• Problem requirements:
When you reach the line that contains "Sort by the 名称 column header" in the data below, copy it and every line after it exactly, adding nothing.

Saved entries
++++++++

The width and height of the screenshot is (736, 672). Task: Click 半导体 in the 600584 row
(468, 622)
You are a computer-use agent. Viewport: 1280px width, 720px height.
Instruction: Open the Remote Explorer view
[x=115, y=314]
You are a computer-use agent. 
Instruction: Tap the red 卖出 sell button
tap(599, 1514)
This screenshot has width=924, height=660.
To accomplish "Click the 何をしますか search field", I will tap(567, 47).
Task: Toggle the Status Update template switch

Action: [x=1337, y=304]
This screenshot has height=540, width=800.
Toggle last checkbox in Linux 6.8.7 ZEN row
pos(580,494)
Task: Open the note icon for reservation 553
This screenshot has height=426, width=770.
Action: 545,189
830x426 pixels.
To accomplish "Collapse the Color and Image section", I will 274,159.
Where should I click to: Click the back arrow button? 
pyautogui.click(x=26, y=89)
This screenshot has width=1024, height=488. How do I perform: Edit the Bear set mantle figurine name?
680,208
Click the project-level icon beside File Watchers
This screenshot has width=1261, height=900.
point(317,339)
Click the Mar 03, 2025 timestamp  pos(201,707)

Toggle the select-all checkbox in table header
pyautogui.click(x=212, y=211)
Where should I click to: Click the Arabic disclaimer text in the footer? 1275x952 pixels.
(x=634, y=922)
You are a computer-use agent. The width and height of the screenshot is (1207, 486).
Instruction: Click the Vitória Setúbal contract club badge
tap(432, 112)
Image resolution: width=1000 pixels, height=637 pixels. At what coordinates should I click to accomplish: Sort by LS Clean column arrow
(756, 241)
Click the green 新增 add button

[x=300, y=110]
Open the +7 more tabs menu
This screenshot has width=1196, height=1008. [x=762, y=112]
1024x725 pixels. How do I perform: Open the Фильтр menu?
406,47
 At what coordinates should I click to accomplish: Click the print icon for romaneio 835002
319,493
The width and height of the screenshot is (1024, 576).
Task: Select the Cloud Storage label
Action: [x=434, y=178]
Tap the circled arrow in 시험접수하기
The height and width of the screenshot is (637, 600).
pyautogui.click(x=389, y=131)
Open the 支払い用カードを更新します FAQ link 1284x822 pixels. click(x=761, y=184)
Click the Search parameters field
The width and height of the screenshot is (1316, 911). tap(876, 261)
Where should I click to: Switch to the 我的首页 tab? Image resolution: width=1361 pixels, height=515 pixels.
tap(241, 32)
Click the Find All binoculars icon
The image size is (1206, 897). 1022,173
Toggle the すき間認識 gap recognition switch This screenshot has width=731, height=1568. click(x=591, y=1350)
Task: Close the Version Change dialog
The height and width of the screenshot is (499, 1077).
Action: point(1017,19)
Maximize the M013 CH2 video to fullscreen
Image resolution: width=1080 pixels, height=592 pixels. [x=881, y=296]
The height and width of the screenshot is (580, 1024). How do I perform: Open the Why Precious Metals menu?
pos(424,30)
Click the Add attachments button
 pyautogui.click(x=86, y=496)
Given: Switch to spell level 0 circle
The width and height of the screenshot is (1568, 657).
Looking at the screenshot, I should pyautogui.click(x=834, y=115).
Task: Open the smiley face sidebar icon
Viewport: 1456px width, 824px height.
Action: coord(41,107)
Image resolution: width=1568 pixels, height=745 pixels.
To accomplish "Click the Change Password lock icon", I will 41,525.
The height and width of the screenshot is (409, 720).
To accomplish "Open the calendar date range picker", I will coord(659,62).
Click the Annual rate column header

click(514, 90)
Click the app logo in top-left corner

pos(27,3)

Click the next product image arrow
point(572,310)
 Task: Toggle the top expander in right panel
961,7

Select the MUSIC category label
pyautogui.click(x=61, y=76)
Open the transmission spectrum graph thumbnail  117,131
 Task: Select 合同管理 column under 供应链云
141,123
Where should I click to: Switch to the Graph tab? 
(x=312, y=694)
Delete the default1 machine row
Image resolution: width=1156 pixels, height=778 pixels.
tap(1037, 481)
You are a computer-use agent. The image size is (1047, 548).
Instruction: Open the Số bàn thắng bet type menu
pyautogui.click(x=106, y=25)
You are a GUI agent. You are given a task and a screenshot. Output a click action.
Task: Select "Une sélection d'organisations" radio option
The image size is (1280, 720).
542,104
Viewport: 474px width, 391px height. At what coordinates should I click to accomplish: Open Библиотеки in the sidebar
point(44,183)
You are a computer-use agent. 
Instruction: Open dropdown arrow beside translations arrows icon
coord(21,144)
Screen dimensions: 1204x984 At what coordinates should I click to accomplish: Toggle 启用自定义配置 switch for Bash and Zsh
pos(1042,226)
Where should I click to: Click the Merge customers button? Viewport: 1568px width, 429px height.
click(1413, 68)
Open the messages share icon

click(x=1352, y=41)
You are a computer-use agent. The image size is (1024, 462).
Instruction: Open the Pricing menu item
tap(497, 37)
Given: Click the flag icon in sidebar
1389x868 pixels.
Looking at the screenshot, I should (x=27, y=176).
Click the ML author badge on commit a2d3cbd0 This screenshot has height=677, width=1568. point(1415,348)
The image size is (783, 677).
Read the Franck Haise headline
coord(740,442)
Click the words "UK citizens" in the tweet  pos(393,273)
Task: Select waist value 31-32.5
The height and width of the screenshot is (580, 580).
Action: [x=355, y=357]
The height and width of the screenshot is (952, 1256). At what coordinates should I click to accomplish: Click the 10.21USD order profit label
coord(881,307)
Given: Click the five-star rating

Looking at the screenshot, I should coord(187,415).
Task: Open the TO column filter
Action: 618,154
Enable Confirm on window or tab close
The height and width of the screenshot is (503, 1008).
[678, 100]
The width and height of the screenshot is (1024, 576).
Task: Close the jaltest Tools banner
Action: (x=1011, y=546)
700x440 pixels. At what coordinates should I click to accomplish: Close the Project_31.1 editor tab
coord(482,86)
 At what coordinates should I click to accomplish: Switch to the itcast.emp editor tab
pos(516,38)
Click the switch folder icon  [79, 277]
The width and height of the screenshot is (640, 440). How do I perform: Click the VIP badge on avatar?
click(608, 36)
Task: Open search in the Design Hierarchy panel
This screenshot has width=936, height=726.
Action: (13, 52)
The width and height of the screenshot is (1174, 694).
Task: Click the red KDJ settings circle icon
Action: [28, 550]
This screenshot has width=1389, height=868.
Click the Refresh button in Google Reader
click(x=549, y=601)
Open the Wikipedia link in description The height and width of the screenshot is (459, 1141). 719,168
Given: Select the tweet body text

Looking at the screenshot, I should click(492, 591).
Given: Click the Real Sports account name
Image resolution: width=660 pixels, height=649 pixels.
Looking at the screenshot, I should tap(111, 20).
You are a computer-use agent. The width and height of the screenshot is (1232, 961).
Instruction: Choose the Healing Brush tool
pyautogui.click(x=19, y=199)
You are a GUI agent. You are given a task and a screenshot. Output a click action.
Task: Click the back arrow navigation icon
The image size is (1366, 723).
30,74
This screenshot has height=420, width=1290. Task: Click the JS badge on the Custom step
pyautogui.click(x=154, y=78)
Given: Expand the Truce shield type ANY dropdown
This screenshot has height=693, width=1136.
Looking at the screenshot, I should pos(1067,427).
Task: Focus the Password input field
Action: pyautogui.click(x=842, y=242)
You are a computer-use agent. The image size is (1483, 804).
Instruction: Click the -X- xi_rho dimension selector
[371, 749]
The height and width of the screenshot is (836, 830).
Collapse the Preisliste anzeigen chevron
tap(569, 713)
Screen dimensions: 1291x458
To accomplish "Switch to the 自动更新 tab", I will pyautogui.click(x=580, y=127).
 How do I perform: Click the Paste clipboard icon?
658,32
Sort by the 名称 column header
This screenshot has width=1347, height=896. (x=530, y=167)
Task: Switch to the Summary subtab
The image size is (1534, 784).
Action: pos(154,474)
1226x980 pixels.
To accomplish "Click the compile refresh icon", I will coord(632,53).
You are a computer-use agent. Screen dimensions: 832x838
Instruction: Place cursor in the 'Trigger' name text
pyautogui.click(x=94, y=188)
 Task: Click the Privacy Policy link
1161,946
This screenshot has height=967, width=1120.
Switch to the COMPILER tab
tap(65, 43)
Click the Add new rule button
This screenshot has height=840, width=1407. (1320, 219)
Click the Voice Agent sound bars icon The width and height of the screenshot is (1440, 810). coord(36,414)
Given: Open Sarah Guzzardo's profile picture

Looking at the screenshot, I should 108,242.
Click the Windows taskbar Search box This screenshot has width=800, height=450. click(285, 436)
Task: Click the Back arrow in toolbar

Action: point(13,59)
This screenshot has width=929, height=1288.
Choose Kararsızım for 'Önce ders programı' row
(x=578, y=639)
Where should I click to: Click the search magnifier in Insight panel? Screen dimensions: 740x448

++++++++

• Written solution:
Sort by the 名称 column header
This screenshot has width=1347, height=896. (x=530, y=167)
Task: Switch to the Summary subtab
The image size is (1534, 784).
Action: pos(154,474)
1226x980 pixels.
To accomplish "Click the compile refresh icon", I will coord(632,53).
You are a computer-use agent. Screen dimensions: 832x838
Instruction: Place cursor in the 'Trigger' name text
pyautogui.click(x=94, y=188)
 Task: Click the Privacy Policy link
1161,946
This screenshot has height=967, width=1120.
Switch to the COMPILER tab
tap(65, 43)
Click the Add new rule button
This screenshot has height=840, width=1407. (1320, 219)
Click the Voice Agent sound bars icon The width and height of the screenshot is (1440, 810). coord(36,414)
Given: Open Sarah Guzzardo's profile picture

Looking at the screenshot, I should 108,242.
Click the Windows taskbar Search box This screenshot has width=800, height=450. click(285, 436)
Task: Click the Back arrow in toolbar

Action: point(13,59)
This screenshot has width=929, height=1288.
Choose Kararsızım for 'Önce ders programı' row
(x=578, y=639)
Where should I click to: Click the search magnifier in Insight panel? Screen dimensions: 740x448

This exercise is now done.